Things to do:
a – According to the page on The Fly (1958), what was the film's theatrical release date?
b – Extend the plot summary of The Fly (1958), picking up after its final sentence.

Reading text:
— Begin —
The Fly (1958)

Produced & Directed by: Kurt Neumann

Written by: James Clavell

Story by:
George Langelaan


David Hedison .... Andre Delambre
Patricia Owens .... Helene Delambre
Vincent Price .... François Delambre
Herbert Marshall .... Insp. Charas
Kathleen Freeman .... Emma
James Canning .... Dick Baxter
Betty Lou Gerson .... Nurse Andersone
Charles Herbert .... Philippe Delambre

Release Date: Theatrical: July 16, 1958




A housewife named Helene Delambre (Patricia Owens) is framed for murder on her husband Andre (David Hedison) by the press of her plant to press his head and left hand after a horrible incident and is cautious on anyone killing a house fly in her house as she tells her bother in law Francois (Vincent Price) and Inspector Charas (Herbert Marshall) as to why she killed her husband and her strange behavior.
Andre is a scientist and invented a matter transportation apparatus, and while experimenting with himself, a fly entered the chamber, exchanging one hand and the head with him after the transference.
This fly isn't an ordinary fly as her son Philippe (Charles Herbert) caught it and showed it to her telling her that it had a white head unlike the rest and she told him to let it be free which was the cause of the whole mess as Andre is partly transformed into a giant fly with his head and one arm changed and can't seem to talk anymore and is sending messages. His life was miserable that he didn't want to live the rest of his life like that plus he can't seem to control himself.
— End —
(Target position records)
— Begin —
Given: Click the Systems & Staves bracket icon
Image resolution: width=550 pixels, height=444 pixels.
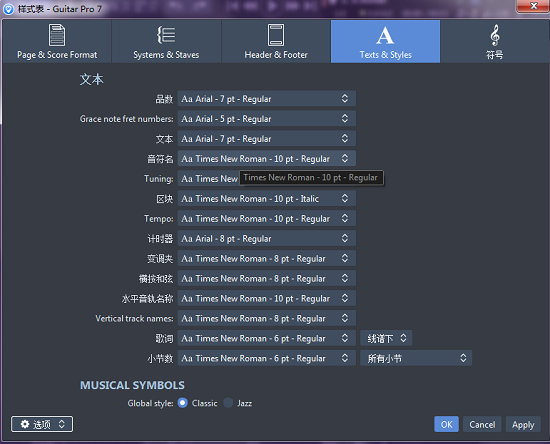Looking at the screenshot, I should pos(166,35).
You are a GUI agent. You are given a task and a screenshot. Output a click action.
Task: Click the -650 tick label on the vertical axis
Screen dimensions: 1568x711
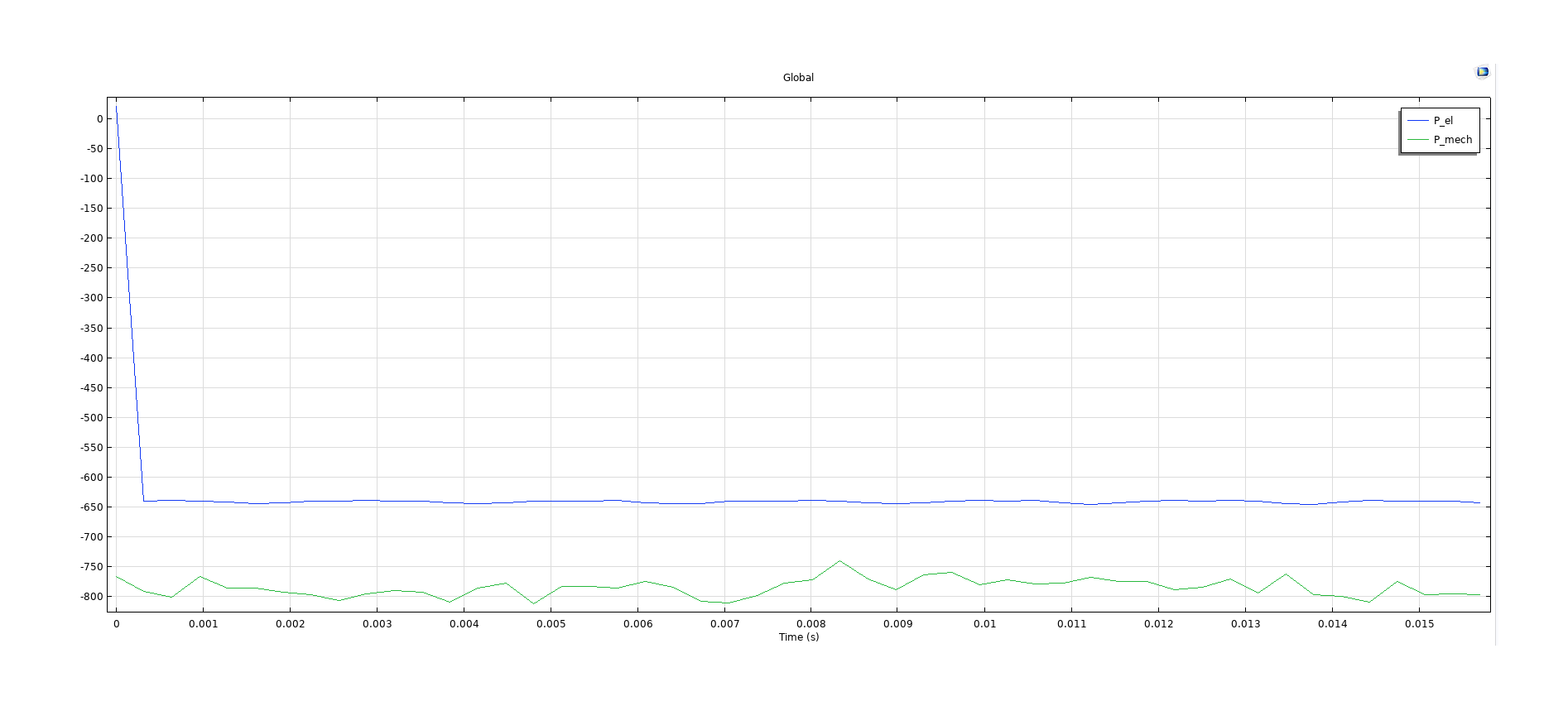click(x=92, y=507)
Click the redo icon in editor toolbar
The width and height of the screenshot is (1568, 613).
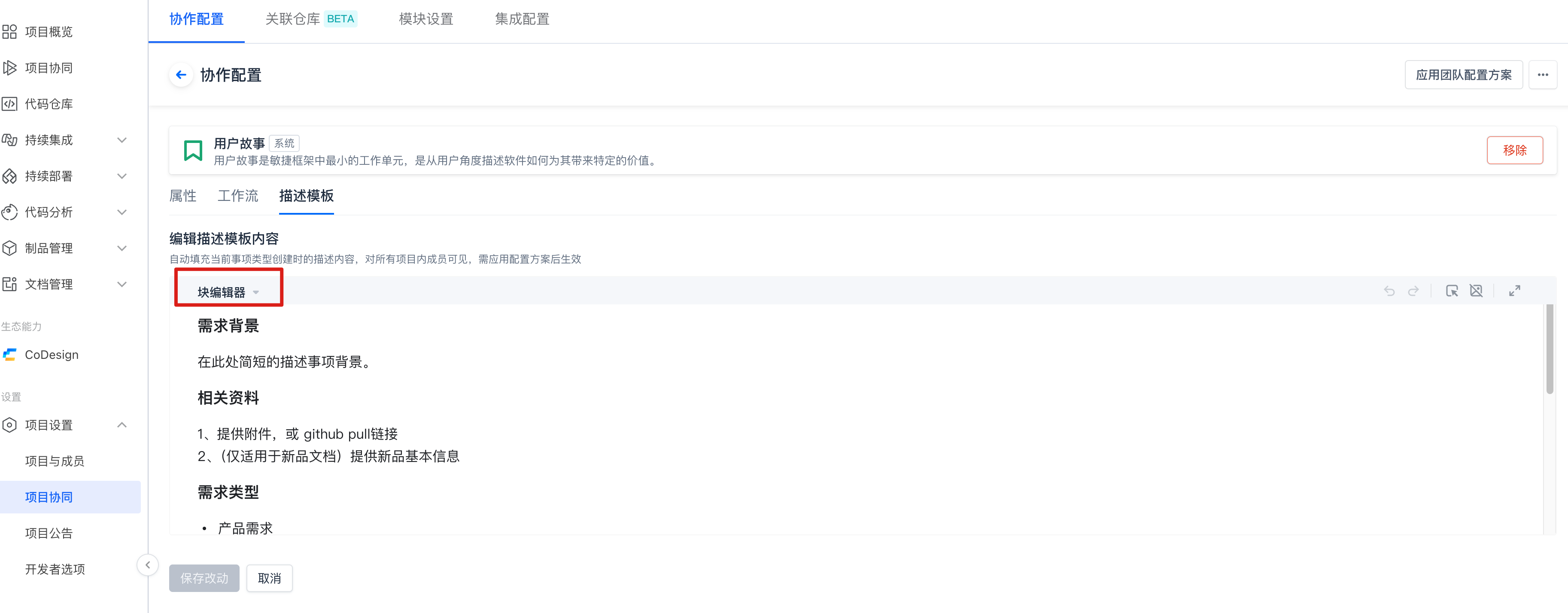(x=1413, y=291)
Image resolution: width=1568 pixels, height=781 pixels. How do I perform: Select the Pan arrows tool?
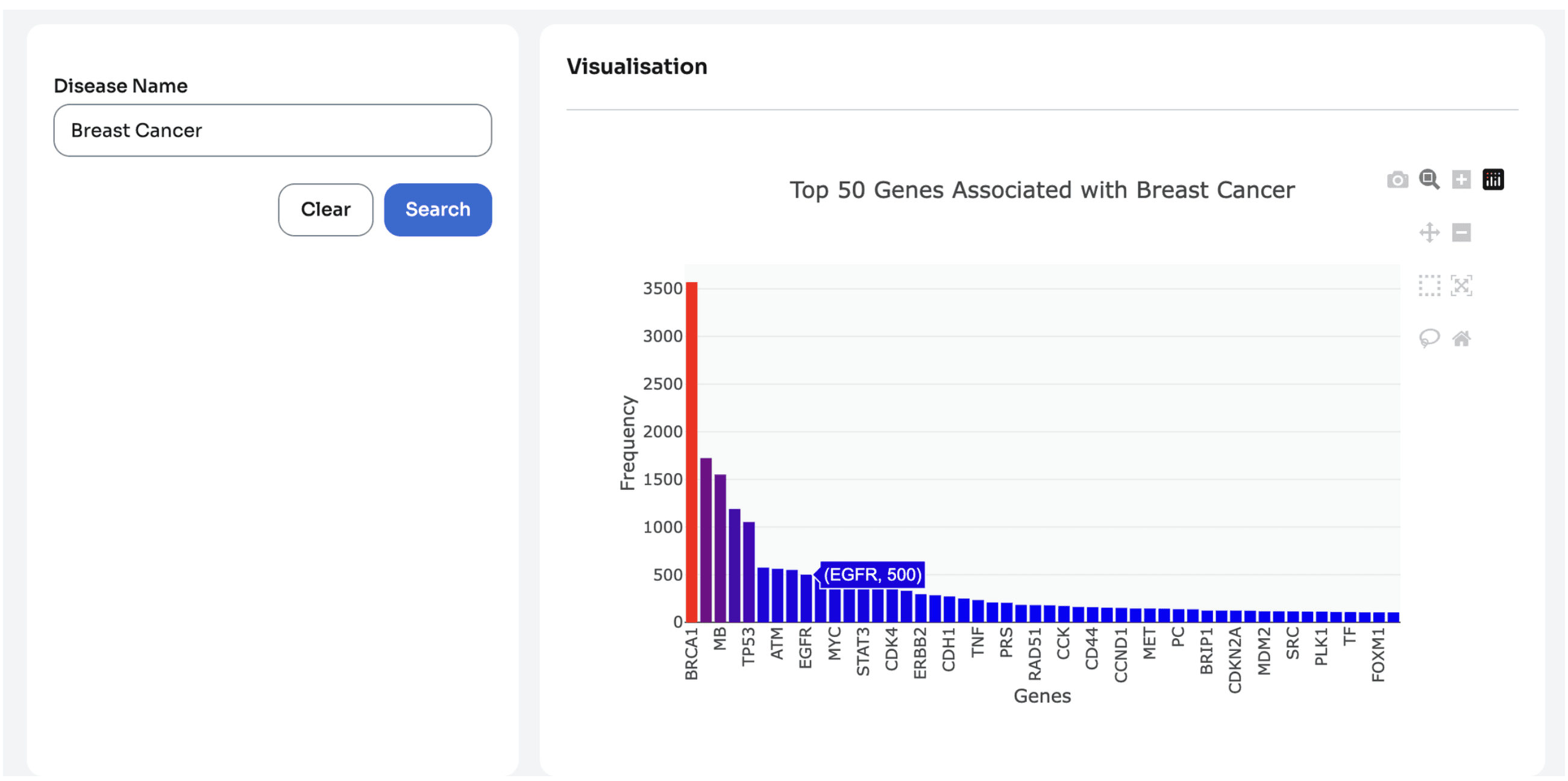pos(1429,233)

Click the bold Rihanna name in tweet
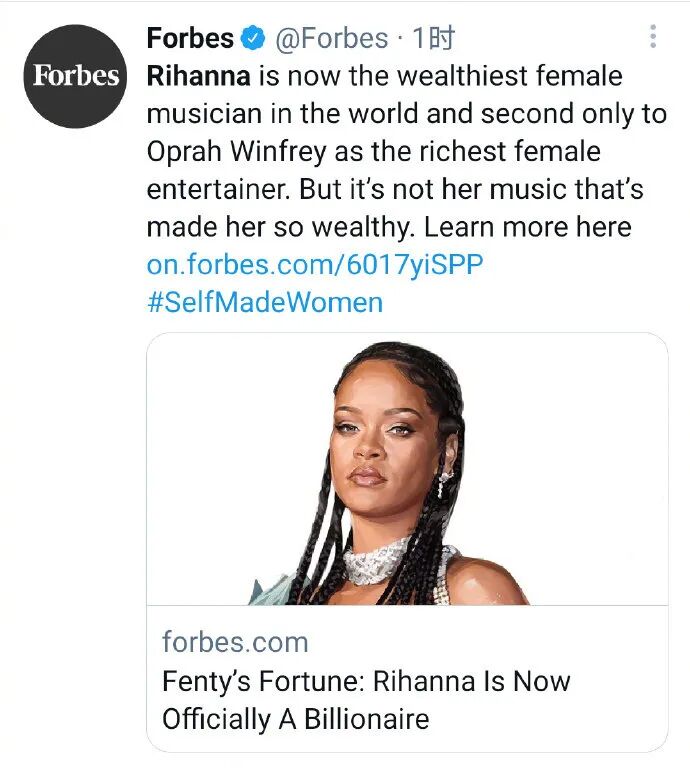(x=198, y=76)
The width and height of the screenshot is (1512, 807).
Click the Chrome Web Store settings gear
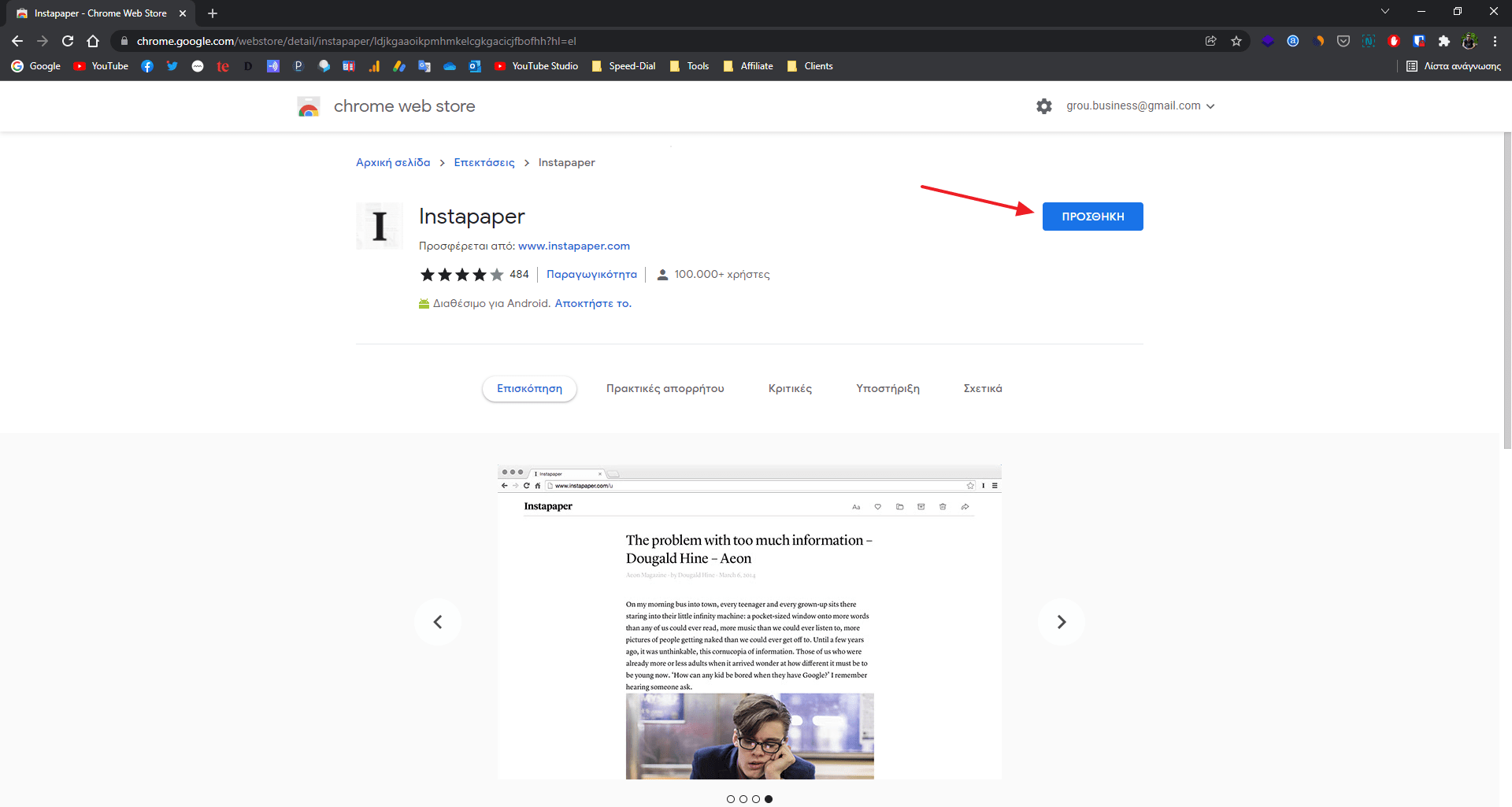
— End —
The replies:
a – July 16, 1958

b –
We spot some serious conversations between François and Helene Delambre by being questioned by Insp. Charas on a homicide. It seemed to come well together with a good serious attitude on all of the performances that were coached for this scene.
There's a nice moment with a nurse serving breakfast to Helene in bed and then a fly zooms around with a good shot on her looking at the fly and focusing where it's going. There's a perfect inentse moment with her screaming at the nurse and going into a rage when she tries to kill it which is a nice touch to the story making you wonder why she's acting like this.
There's a good discussion at a dinner table between
François and Philippe Delambre as uncle and nephew discussion about his Mom and about a fly he saw outside that's different than the others with good close up shots on each of them when they have a discussion.
There's a good moment between Helene with
Andre Delambre showing her his creation with many good shots on the machinery coming to life when he shows how her saucer was transferred from one transporter to the next as well as them reading it showing the letters where the saucer was made written backwards.
There's a nice shot on
Andre when he turns around to see if his cat was sent to the next transporter with a good wide eyed shocked expression on his face which looked perfect.
There's a good scene between
Philippe telling Helene on a certain fly he caught which looked impressive and leaving a nice feeling that something nightmarish was going to happen.
There's some good scene's with Helene trying to talk to Andre with him hiding his face in a cape and later on exposing his arm which was a fly's claw.
There's some good tense moments with Helene,
Philippe and a maid trying to catch a fly in their house with many good close up shots on the fly as their reactions were very well done.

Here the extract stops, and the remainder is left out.